Queste due considerazioni di fondo (limitatezza del gruppo di controllo e assenza di relazione dose-effetto) rendono il lavoro un ottimo esempio di sperimentazione che non avrebbe mai dovuto essere pubblicata e neanche eseguita perchè di fatto ha rappresentato solo un’inutile crudeltà verso gli animali. Sarà anche utile per mostrare agli studenti come non si fa scienza, ma è stato a prima vista un puro spreco di denaro per il committente e di tempo per i ricercatori.
A demolire ulteriormente la credibilità del lavoro si aggiunge la non disponibilità del responsabile della ricerca, Gilles-Eric Seralini, un biologo molecolare dell’Università di Caen, a rilasciare i dati completi sullo studio, così che gli altri ricercatori competenti possano riesaminarli per bene, per eseguire analisi statistiche meno fantasiose.
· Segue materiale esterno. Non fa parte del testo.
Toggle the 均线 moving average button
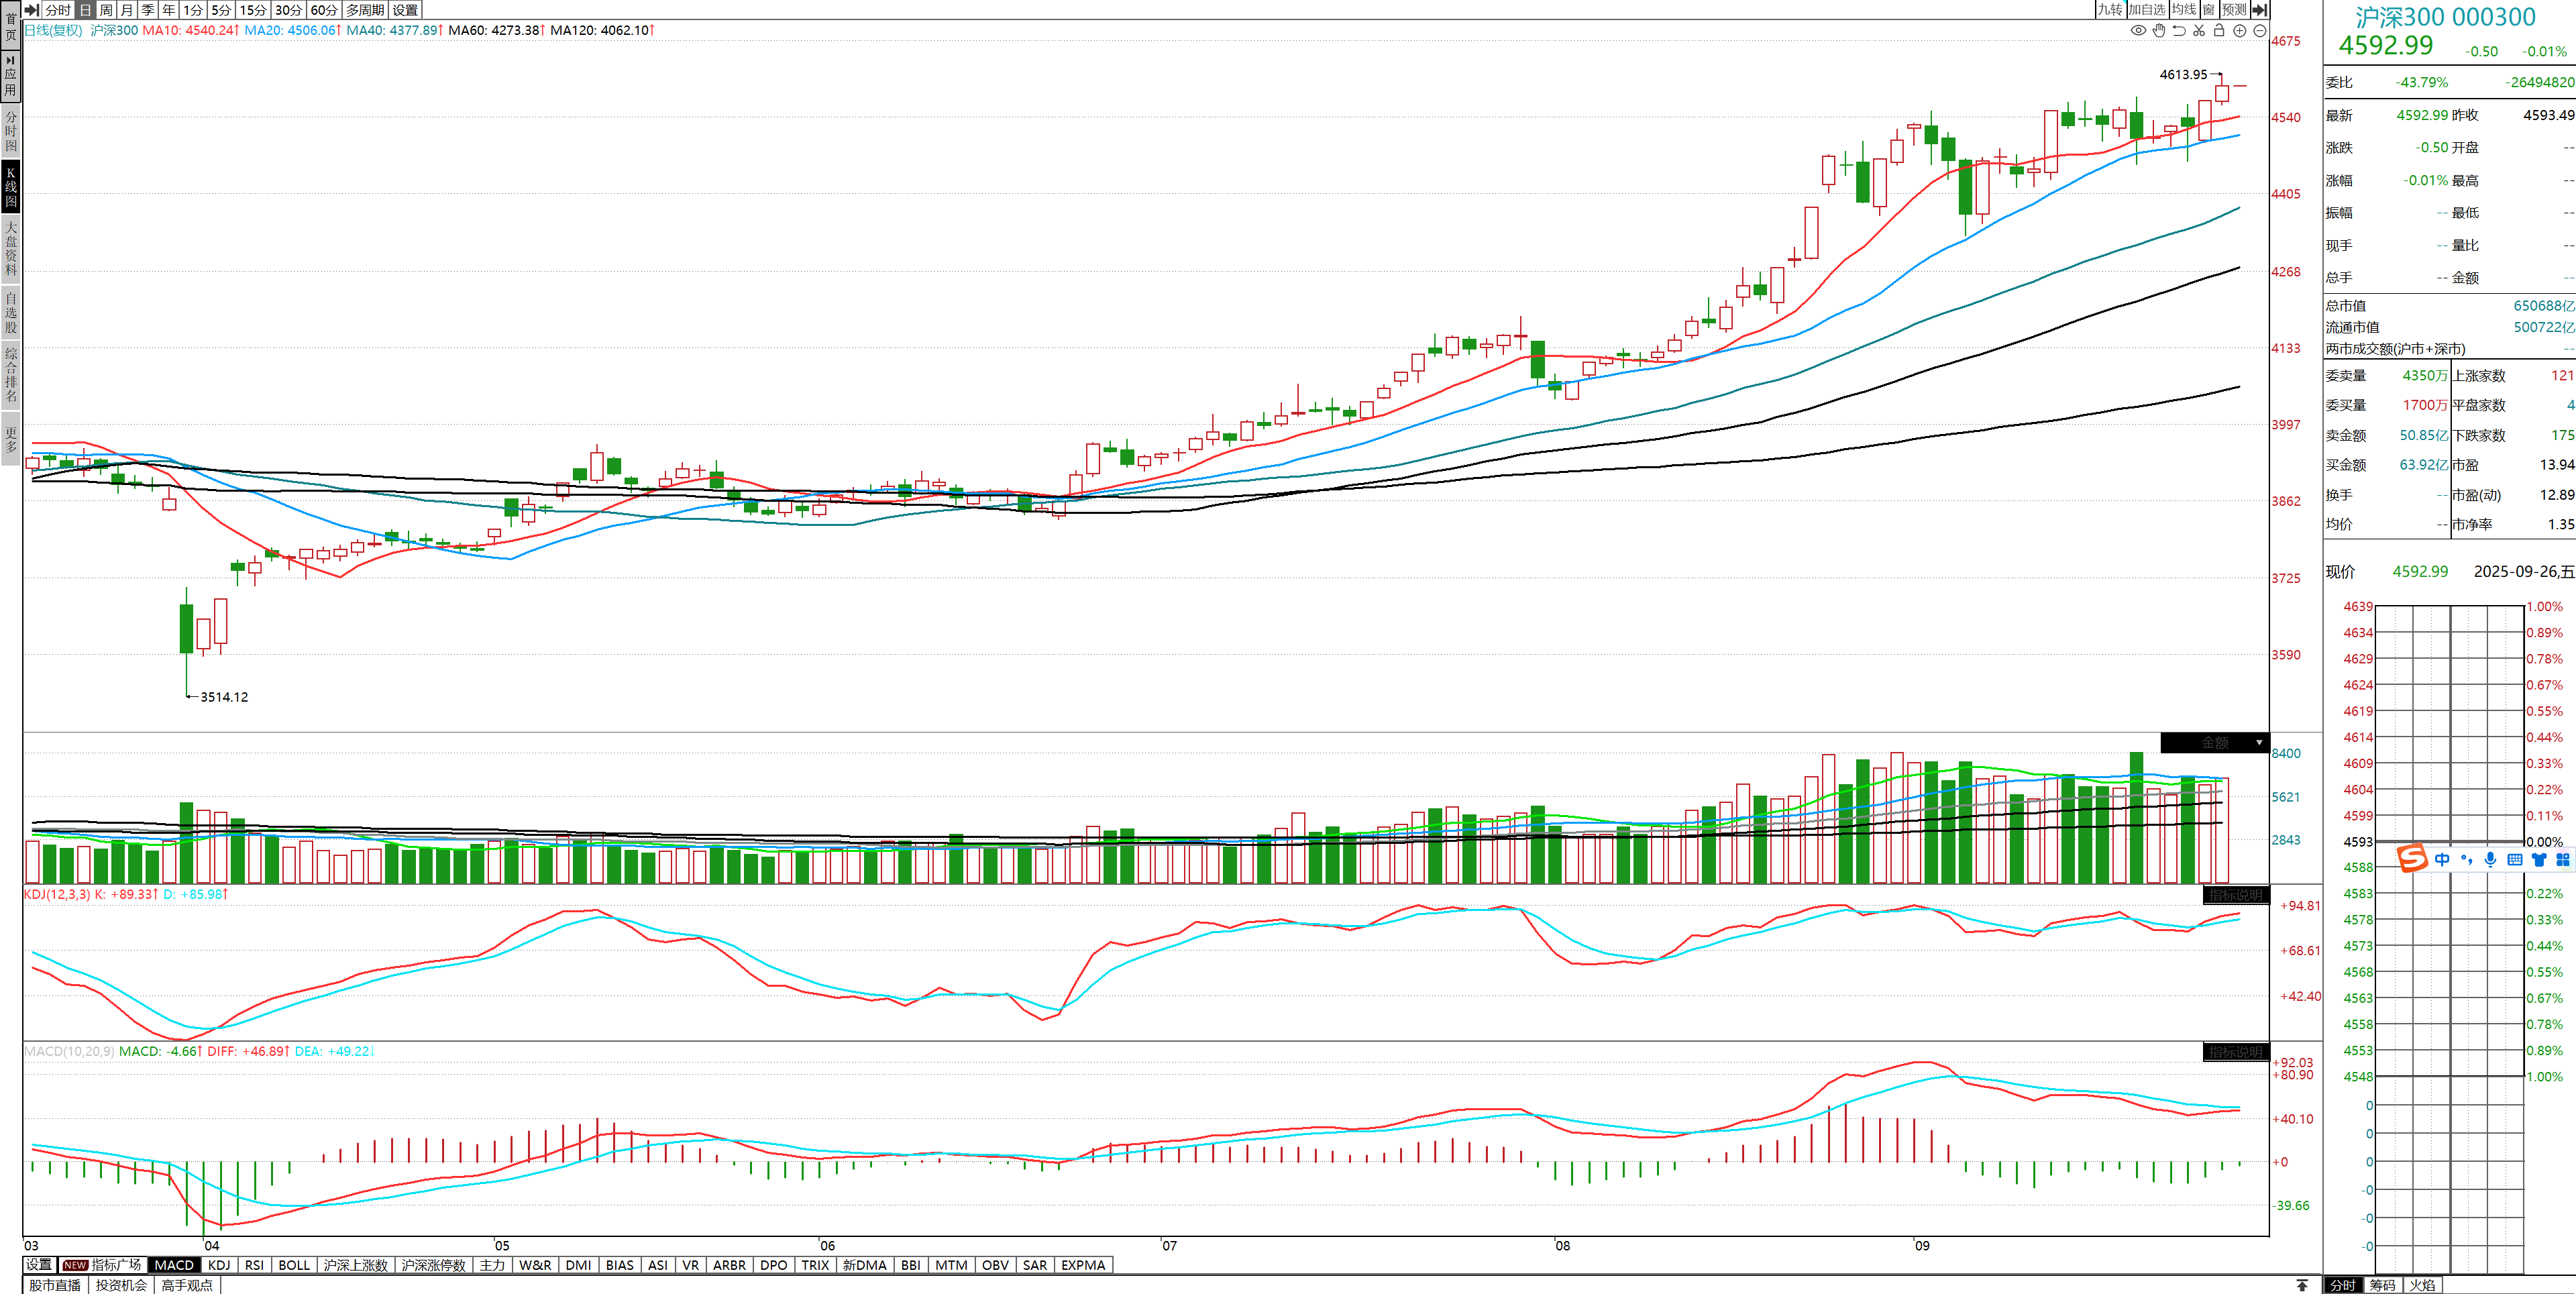 coord(2184,9)
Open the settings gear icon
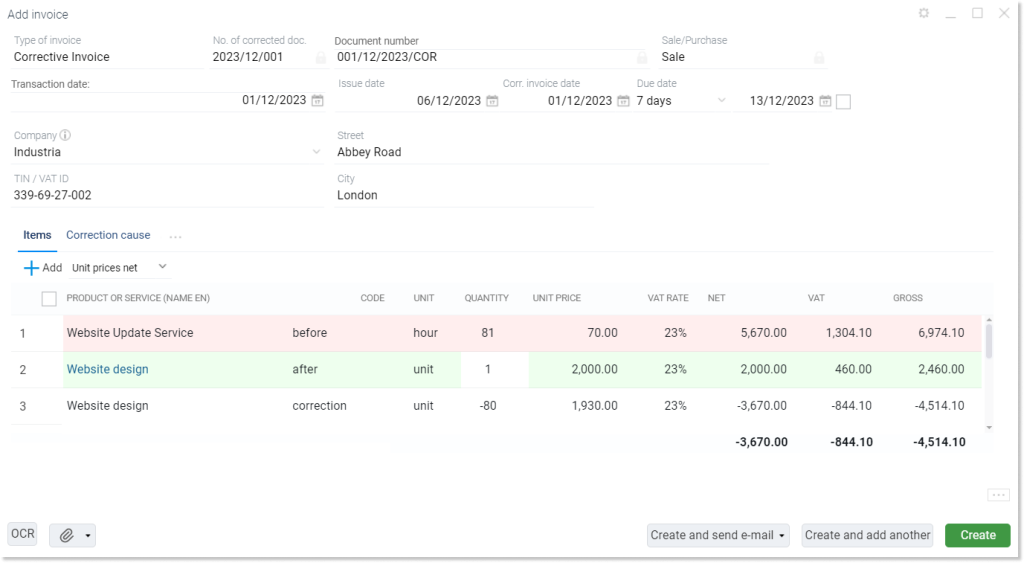The height and width of the screenshot is (563, 1024). pyautogui.click(x=924, y=14)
Non entro qui nel dettagli della sterminata letteratura pregressa con cui questo studio va in conflitto, nè l’assenza di meccanismi plausibili per i presunti effetti che pretende di aver evidenziato. Fossero anche veri tali effetti (anche se lo ripeto, i dati non permettono affatto di dedurre un effetto tossico del mais o dell’erbicida), sarebbe comunque del tutto insensato pretendere, come fanno gli autori, di trarne conclusioni su tutti gli altri transgeni in commercio o in fase di ricerca. Fornisco solo un dato di realtà per stimolare la riflessione: l’Italia produce e macella ogni anno circa 600 milioni di animali, in gran parte polli, ma anche maiali, mucche, capre, pecore, conigli…etc. Gran parte di questi 600 milioni vengono alimentati con soia transgenica (4 milioni di tonnellate importate ogni anno dall’Italia) da oltre 10 anni. Se le piante transgeniche in commercio avessero effetti negativi, possibile che nessuno (allevatori, veterinari in forza alle aziende, servizi veterinari regionali, ministeri…) se ne sia accorto? Discorso analogo per l’intera UE che importa circa 40 milioni di tonnellate di soia, di nuovo in gran parte transgenica, per sfamare miliardi di animali ogni anno.
Per ultimo e solo incidentalmente, sembra che lo studio sia stato finanziato attraverso una fondazione con 3 milioni di euro pagati dai giganti della distribuzione Carrefour e Auchan, che hanno palesi interessi in gioco e che, come altri gruppi, anche italiani, di questo settore, hanno puntato molto sulla comunicazione di essere “liberi da OGM”. È ovvio che un eventuale circuito mediatico alimentato da pubblicazioni scientifiche ad hoc, che terrorizzi la popolazione attraverso i media e che sposti anche solo una fetta di mercato dell’1% si tradurrebbe in grossi profitti che giustificherebbero un “investimento” nella pseudoscienza di Seralini. Un motivo in più, anche se non il primo, per diffidare di tale pseudoscienza.